Trzeci lot rakiety Starship to sukces – ekspert

14 marca, Starship – największa rakieta, jaką kiedykolwiek zbudowano poleciała w przestrzeń kosmiczną. Mimo że nie wylądowała, to wykonała kluczowe zadania i już niedługo można spodziewać się kolejnych dużych kroków w jej rozwoju – skomentował dla ekspert dr Jakub Bochiński.

Rozwój kolejnych prototypów największej rakiety

.Choć krótko po wejściu Starshipa w atmosferę utracono z nim kontakt, a pod koniec lądowania I członu systemu utracono nad nim kontrolę, cały lot to ogromne osiągnięcie – uznał dr Bochiński.

„Uważam, że to, co się wydarzyło, jest jak najbardziej sukcesem. To kolejny krok, który przybliża nas do stworzenia rakiety, która będzie potrafiła wynosić na orbitę niesamowite ładunki. W czasie jej testów widzieliśmy jak dotąd głównie eksplozje, co dla osoby niezaznajomionej z tematyką kosmicznych lotów może wyglądać jak porażka, ale – z punktu widzenia osób zajmujących się kosmicznymi rozwiązaniami – to, co udało się zrobić firmie SpaceX, to naprawdę duży sukces” – mówi ekspert, który jest dyrektorem biura produktów technologii kosmicznych w Creotech Instruments, astronomem, edukatorem i popularyzatorem nauki.

Utrata prototypów rakiet to bowiem rzecz normalna. „W branży kosmicznej powstanie każdego nowego produktu wymaga zwykle stworzenia dwa lub trzy razy większej liczby prototypów, niż powstaje końcowych produktów. Dla przykładu obecnie konstruujemy w Creotech Instruments konstelację trzech mikrosatelitów. Zgodnie z przyjętymi standardami branży kosmicznej, w tej akurat misji musimy zbudować i potencjalnie zniszczyć aż sześć prototypów, aby mieć wysoką pewność, że w kosmos z sukcesem polecą trzy satelity.
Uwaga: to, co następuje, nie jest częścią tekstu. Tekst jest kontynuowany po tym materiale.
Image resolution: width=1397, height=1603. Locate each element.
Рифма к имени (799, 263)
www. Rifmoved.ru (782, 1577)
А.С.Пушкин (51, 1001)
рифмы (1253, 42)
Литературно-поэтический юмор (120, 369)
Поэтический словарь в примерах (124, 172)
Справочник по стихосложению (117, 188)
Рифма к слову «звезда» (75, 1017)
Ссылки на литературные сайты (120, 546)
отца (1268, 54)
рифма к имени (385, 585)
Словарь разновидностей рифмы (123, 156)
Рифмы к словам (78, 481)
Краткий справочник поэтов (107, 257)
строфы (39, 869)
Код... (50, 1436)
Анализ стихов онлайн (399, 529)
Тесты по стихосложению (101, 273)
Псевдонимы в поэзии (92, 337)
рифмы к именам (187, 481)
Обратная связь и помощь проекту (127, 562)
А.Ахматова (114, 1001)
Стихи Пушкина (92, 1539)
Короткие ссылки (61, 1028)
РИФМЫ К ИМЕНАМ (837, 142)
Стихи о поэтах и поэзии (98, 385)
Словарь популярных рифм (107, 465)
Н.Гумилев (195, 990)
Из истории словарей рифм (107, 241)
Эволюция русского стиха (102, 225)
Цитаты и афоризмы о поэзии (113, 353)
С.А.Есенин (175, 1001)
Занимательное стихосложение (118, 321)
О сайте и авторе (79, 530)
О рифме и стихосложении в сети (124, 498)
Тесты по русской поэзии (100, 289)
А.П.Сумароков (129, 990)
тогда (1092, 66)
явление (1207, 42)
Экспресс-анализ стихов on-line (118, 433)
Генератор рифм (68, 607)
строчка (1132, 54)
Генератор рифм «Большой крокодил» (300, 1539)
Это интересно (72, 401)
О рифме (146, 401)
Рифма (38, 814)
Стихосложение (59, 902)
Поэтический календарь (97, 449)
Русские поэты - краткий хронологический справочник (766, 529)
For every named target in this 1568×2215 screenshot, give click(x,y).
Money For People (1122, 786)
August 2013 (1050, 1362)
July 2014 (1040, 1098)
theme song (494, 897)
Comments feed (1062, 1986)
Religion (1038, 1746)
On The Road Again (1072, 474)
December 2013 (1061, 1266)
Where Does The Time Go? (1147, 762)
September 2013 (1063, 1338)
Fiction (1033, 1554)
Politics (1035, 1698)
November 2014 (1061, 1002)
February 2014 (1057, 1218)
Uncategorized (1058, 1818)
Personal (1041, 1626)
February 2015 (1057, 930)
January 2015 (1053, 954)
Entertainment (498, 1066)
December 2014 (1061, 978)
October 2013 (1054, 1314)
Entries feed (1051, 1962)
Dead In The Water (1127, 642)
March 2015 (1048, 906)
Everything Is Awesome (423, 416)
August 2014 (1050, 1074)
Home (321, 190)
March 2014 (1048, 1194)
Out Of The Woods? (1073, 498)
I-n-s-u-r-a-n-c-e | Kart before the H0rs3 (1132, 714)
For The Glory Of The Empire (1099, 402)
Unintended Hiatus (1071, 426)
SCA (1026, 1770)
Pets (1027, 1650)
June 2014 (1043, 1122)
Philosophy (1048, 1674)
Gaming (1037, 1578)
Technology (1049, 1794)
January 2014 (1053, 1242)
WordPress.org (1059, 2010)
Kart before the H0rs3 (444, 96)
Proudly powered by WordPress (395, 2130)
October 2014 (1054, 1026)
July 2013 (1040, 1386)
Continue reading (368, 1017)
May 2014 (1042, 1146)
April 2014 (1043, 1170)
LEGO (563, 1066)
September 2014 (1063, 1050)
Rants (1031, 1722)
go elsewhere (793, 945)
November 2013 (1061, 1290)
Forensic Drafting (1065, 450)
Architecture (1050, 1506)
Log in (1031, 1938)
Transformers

Jesteśmy przyzwyczajeni do tego, że w przemyśle kosmicznym więcej prototypów ulega zniszczeniu, niż działa” – podkreślił dr Bochiński.

Starship dotarł poza umowną granicę przestrzeni kosmicznej, wykonał tam zaplanowane czynności, m.in. przeprowadził otwarcie luku ładunkowego. Zniszczeniu uległ w jednym z najbardziej niebezpiecznych momentów. „Jednym z najbardziej ryzykownych etapów było właśnie wejście w atmosferę i próba lądowania. To pierwszy tego typu test Starshipa. To najcięższy pojazd, jaki kiedykolwiek wracał z orbity, więc zadanie było niesamowicie trudne w realizacji. Lot udało się kontrolować przez długi czas, więc jest prawdopodobne, że w jednej z kolejnych prób uda się przejść przez deorbitację – najtrudniejszą część lotu” – wyjaśnił specjalista.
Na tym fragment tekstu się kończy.